# Selected passage
BEGIN
The calendar’s upcoming switch to 2021 will be welcome for many after the challenges 2020 has brought.
In the education world, it left millions of children, parents and staff members navigating new modes of teaching and having children at home. The reckoning with the country's history of racial discrimination also meant reflection on Madison's longstanding disparities in educational outcomes.
In case you’ve forgotten anything, here’s a collection of stories that show the year that was in Madison schools.
Sudden shift to virtual
The fallout from 2020 is likely to last years, if not decades.
On Friday, March 13, some teachers joked with their students about potentially missing school as concern about COVID-19 grew — they expected to see them the following week, and if not then, a few weeks later.
Instead, they wouldn’t meet face-to-face in a classroom for the remaining three months of the school year, nor the first four months of 2020-21. Students, teachers and parents have had to adjust to a previously unfathomable reality for anyone who didn’t specifically choose a virtual education: teaching and learning through a screen every day, mostly from home.
END
# Entries shown
BEGIN
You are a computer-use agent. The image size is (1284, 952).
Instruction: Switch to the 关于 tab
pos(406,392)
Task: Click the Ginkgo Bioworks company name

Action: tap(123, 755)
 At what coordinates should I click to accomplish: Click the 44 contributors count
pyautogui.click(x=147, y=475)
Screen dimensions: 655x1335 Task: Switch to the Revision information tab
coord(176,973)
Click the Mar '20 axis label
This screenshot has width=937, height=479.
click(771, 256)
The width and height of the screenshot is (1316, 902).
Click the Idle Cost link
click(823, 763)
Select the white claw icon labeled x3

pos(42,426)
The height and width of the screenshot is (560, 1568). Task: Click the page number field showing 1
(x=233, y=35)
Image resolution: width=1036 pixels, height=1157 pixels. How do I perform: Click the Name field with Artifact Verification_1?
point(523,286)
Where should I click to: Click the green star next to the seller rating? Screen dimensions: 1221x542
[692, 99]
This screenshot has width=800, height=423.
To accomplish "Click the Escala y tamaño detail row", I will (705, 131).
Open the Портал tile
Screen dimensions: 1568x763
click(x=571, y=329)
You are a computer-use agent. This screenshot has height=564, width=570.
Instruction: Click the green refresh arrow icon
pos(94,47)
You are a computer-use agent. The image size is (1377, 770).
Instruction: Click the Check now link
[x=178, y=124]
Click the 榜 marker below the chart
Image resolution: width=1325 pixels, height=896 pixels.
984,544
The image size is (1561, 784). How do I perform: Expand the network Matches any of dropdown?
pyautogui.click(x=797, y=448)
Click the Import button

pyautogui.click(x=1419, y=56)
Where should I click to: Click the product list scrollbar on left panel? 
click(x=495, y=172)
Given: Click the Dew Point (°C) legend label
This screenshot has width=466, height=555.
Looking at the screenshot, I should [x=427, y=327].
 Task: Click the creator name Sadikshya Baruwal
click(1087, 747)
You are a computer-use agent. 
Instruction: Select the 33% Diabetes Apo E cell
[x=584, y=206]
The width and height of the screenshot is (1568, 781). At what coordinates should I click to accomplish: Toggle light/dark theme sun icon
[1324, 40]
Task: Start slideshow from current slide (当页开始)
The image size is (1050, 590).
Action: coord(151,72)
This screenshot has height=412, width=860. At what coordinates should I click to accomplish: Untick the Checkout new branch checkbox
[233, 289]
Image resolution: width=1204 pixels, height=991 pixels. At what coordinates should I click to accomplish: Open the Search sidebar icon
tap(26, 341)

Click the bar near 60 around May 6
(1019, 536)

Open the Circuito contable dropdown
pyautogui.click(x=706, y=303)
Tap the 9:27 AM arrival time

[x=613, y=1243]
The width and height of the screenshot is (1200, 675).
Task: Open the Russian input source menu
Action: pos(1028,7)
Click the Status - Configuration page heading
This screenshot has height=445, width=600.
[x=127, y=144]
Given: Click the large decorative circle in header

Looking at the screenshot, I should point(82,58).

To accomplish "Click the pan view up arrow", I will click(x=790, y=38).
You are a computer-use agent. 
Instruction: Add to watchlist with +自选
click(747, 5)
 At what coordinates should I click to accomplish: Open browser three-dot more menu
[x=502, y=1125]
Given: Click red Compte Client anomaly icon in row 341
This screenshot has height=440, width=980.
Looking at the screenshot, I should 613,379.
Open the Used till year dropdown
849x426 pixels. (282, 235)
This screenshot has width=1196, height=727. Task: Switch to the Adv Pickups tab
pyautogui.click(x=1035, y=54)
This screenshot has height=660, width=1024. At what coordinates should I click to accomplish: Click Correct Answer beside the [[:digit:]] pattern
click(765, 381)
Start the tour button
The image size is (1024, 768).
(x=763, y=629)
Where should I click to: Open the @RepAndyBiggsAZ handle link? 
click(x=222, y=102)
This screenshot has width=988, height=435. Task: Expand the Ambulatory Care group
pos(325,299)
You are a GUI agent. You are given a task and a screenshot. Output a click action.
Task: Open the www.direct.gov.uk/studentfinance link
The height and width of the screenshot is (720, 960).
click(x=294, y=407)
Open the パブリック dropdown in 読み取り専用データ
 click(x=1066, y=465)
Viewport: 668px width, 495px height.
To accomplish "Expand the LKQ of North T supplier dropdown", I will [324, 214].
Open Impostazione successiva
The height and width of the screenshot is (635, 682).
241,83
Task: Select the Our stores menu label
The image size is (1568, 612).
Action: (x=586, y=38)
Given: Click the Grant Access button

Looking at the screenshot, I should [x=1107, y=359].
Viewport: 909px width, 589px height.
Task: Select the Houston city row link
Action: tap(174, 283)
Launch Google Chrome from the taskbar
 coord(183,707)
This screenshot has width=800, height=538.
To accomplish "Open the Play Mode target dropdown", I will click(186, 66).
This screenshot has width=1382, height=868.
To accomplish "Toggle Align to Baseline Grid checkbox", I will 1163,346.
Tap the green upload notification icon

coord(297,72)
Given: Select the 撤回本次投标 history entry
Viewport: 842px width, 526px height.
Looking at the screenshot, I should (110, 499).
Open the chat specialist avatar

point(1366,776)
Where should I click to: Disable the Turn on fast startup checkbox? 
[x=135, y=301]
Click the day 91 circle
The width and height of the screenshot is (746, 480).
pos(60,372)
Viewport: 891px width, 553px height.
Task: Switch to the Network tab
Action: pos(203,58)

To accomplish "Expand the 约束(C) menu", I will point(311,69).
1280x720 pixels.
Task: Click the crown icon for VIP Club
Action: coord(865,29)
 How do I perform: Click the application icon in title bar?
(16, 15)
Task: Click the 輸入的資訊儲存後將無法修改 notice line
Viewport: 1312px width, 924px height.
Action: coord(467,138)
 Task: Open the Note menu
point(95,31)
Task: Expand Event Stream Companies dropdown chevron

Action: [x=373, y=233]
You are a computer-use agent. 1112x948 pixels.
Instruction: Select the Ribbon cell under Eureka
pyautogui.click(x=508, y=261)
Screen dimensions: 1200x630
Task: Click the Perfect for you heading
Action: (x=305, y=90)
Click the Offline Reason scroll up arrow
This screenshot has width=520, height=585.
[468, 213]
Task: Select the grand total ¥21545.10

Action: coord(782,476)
END
# Required tasks
1: Answer these questions using the Madison schools passage.
(a) On what day and date did some teachers joke with their students about possibly missing school?
(b) For how many months of the 2020-21 school year did classes not meet face-to-face?
(c) What longstanding problem in Madison did the reckoning with the country's history of racial discrimination lead people to reflect on?
2: Repeat everything in the Madison schools passage from "Instead, they wouldn’t" down to "mostly from home.".

# Solutions
1:
(a) Friday, March 13
(b) The first four months
(c) Madison's longstanding disparities in educational outcomes

2:
Instead, they wouldn’t meet face-to-face in a classroom for the remaining three months of the school year, nor the first four months of 2020-21. Students, teachers and parents have had to adjust to a previously unfathomable reality for anyone who didn’t specifically choose a virtual education: teaching and learning through a screen every day, mostly from home.